(EXCERPTED RECORDS Opens)
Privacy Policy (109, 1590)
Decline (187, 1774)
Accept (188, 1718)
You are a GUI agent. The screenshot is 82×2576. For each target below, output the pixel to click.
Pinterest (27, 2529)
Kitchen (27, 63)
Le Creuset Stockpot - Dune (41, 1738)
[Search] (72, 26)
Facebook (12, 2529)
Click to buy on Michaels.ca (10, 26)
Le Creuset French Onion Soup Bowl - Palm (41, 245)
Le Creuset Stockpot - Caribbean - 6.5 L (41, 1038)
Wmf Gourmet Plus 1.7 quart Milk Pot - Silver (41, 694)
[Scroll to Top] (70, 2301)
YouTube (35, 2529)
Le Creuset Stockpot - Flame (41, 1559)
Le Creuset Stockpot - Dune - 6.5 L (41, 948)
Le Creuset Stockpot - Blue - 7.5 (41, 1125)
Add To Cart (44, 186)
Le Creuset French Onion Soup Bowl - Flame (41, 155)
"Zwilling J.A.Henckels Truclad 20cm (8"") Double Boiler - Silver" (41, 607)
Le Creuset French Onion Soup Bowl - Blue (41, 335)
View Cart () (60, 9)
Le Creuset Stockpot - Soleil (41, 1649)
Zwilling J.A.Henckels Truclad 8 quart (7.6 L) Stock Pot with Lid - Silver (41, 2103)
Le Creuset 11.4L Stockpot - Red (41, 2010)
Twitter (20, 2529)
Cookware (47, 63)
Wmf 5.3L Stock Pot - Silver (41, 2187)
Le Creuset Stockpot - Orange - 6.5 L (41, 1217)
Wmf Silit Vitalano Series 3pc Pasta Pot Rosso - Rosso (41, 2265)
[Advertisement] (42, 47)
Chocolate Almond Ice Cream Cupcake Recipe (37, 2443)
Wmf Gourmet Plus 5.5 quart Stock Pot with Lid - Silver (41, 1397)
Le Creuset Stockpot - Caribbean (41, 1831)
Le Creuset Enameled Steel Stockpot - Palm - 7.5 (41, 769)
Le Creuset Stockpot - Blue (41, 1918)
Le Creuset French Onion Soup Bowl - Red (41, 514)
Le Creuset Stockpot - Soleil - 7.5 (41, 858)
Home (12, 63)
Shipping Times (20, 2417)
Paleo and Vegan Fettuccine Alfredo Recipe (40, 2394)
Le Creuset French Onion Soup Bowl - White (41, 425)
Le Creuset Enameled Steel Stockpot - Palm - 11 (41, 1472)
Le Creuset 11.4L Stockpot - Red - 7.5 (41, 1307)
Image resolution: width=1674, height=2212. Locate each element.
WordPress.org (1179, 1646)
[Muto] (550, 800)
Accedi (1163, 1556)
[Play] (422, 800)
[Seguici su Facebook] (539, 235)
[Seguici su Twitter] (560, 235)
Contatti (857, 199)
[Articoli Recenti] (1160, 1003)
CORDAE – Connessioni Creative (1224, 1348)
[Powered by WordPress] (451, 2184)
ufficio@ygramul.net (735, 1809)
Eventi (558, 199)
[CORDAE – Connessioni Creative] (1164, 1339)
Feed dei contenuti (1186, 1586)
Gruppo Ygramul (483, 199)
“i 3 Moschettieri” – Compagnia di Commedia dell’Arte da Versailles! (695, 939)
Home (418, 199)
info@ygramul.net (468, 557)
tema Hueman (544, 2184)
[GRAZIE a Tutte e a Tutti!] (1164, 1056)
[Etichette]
(EXCERPTED RECORDS Closes)
*WHAT IS REQUIRED*: Work through the records above. Copy every line with the string "Seguici".

*RESULT OF THE EXERCISE*:
[Seguici su Facebook] (539, 235)
[Seguici su Twitter] (560, 235)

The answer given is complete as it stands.